Nous passons ensuite à un portrait d’homme, contenant les mots
« Avil Blue ».
Walter Swennen: Le dessin provient d’une bande dessinée. Dans les années cinquante du siècle dernier, nous étions inondés de BD de ce genre. Les parents et les éducateurs en disaient beaucoup de mal. Ils craignaient leur mauvaise influence. Le tableau est basé sur un dessin à l’encre de chine que j’ai fait à main levée, d’après une image dans une aventure de Brick Bradford. Avil Blue est l’ennemi de Brick Bradford : c’est le mauvais. Lorsque j’aidais à servir la messe, dans une église d’ailleurs assez moche, j’étais entouré de mosaïques représentant des saints. Les saints, portant des livres et d’autres attributs, étaient entourés d’ogives dorées. Leurs noms figuraient au-dessus de l’ogive, comme dans ce tableau-ci. La forme de l’ogive dans le tableau provient du dessin originel, représentant Avil Blue dans le cockpit pointu de son avion. C’est en voyant ce rapport formel que j’ai pu finir le tableau en ajoutant son nom comme, jadis, on ajoutait le nom du saint.
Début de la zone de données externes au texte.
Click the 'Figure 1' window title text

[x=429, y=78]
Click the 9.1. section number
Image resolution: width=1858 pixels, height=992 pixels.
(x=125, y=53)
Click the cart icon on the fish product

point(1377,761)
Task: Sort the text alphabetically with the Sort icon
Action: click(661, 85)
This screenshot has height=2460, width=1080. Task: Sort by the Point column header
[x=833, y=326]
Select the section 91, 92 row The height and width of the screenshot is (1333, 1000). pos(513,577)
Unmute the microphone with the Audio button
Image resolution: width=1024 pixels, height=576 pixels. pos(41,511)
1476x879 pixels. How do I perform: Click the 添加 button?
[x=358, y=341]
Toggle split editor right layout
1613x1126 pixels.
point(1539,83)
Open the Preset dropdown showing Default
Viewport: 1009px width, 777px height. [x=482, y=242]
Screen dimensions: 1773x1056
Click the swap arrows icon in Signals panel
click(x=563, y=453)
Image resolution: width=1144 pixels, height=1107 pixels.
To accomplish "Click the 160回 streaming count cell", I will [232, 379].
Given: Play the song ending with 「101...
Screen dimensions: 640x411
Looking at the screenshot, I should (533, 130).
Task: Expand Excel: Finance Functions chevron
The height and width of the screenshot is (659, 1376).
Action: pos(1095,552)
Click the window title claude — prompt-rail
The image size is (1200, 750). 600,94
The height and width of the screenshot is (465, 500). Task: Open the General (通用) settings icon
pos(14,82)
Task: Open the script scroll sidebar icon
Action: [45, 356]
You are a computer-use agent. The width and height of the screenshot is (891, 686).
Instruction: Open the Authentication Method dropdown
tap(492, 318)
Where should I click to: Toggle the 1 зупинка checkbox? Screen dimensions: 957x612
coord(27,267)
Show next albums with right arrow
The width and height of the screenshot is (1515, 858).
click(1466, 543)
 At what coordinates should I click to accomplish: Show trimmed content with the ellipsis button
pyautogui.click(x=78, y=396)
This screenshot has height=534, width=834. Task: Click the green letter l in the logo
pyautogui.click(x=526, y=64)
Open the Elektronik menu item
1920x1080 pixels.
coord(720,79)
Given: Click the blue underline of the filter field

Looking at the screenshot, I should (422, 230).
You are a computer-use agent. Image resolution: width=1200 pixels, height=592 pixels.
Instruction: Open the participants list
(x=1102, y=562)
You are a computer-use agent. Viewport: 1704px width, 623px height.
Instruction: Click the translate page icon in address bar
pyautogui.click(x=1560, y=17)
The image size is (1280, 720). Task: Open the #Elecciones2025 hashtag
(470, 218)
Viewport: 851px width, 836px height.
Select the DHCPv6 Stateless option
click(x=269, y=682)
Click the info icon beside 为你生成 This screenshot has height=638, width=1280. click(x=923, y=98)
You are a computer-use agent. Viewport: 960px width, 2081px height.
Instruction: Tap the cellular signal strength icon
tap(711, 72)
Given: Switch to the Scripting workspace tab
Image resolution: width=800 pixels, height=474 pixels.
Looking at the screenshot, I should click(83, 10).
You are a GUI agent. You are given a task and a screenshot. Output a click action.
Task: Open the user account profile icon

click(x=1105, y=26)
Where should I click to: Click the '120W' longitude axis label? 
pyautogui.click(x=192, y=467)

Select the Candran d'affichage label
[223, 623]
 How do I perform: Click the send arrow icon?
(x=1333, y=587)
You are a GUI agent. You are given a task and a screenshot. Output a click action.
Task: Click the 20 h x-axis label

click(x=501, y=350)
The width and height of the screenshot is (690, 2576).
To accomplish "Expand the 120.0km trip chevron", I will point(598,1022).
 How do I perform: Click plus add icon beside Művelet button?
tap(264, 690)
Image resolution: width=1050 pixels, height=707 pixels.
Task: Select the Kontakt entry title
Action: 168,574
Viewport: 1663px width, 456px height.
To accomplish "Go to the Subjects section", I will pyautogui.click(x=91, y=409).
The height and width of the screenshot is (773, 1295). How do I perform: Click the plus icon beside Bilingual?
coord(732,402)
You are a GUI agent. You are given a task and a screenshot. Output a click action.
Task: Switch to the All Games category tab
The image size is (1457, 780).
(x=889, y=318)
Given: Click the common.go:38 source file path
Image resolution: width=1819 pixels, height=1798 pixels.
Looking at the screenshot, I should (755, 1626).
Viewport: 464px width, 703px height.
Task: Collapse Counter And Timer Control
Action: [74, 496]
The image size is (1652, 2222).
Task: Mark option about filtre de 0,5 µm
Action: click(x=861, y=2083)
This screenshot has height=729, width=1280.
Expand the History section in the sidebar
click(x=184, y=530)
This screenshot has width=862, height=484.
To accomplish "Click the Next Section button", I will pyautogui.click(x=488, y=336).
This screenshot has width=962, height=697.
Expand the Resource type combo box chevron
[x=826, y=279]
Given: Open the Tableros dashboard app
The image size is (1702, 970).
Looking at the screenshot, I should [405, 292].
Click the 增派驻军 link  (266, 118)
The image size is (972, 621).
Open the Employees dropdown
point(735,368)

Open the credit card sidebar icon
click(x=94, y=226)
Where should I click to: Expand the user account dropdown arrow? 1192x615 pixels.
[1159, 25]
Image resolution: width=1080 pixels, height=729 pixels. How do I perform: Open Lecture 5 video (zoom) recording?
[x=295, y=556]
Nous regardons maintenant un autre tableau représentant deux « fumeurs ». Un des fumeurs a une coupe de cheveux qui me rappelle celle de Lucky Luke. Est-ce fait exprès ? Swennen me confie qu’il s’agit d’une « banane de rocker ». Il ajoute qu’à l’origine, la peinture était noire et contenait une forme qui faisait penser à un pont, peint dans un noir différent de celui du fond. Pour obtenir la peinture que nous voyons aujourd’hui, il a d’abord recouvert le tableau originel avec du blanc de zinc, puis il a dessiné au doigt la figure du fumeur de gauche dans le blanc encore mouillé. Le plan rosâtre et les coulures, au centre du tableau, ne sont apparus que plus tard, en transperçant la couche de blanc de zinc. Le dernier ajout au tableau a été la croix noire en haut à gauche. « Il manquait encore quelque chose, mais je ne savais pas quoi », explique Swennen, « alors j’ai fait une croix dessus ». On voit aussi, telle une griffure dans le blanc, la traduction chinoise des mots « Sans titre ». On notera, enfin, que les deux « cigarettes » sont peintes d’une manière différente, pour nous avertir qu’il s’agit ici d’un tableau et non d’une image.
Swennen: Je viens de lire une chose remarquable au sujet du philosophe Nicolas Malebranche (1638 – 1715) qui s’était donné comme tâche de prouver que le christianisme était la seule vraie philosophie. Pour ce faire, il a essayé d’expliquer tous les dogmes d’une façon rationnelle. Un des problèmes qui s’est posé et qui est toujours un grave problème aujourd’hui, c’est celui du Jugement dernier. Comment expliquer que certains d’entre nous vont au Ciel alors que d’autres vont en Enfer ? Comment cela est-il possible, puisque Dieu est pure miséricorde ? Malebranche explique avec finesse que le Jugement dernier, c’est le Christ qui doit s’en charger. Mais comme le Christ est en même temps Dieu et homme, son esprit est partiellement humain et donc limité. Puisqu’il est « dans le monde », il ne peut pas être omniscient. Ça veut dire qu’il doit juger chaque homme séparément, alors que son temps est limité. Il n’a donc pas le temps de penser à tout le monde. Eh bien, ceux à qui il n’a pas le temps de penser, ce sont les damnés.
- Il a bien expliqué cela.
Swennen: Oui, il n’y a rien à redire à ça. Et ça me donne vraiment envie de lire Malebranche. On a envie de savoir ce qu’il dit sur la transsubstantiation.
(Il réfléchit.) Hier, il a plu toute la journée, ce qui m’a fait remarquer que quand je regarde les murs blancs de l’école d’en face, je ne vois pas qu’il pleut. Je ne le vois que quand je regarde les fenêtres sombres.
- Le problème du temps limité du Christ, c’est aussi celui du critique d’art qui essaie de suivre ton oeuvre croissante. Les tableaux qu’elle, il ou ille n’arrive pas à expliquer à temps, ce sont les damnés.
Swennen: Ce qui me fait penser à Céline, qui disait que le commerce, c’est
le cancer du monde. À quoi je voudrais ajouter que la publicité, c’en est
la métastase. Aujourd’hui, on peut se « réinventer » ou « se réapproprier »
sa vie en décidant de boire du Coca-Cola.
- Le monde se multiplie.
Swennen: Oui, il se porte très bien.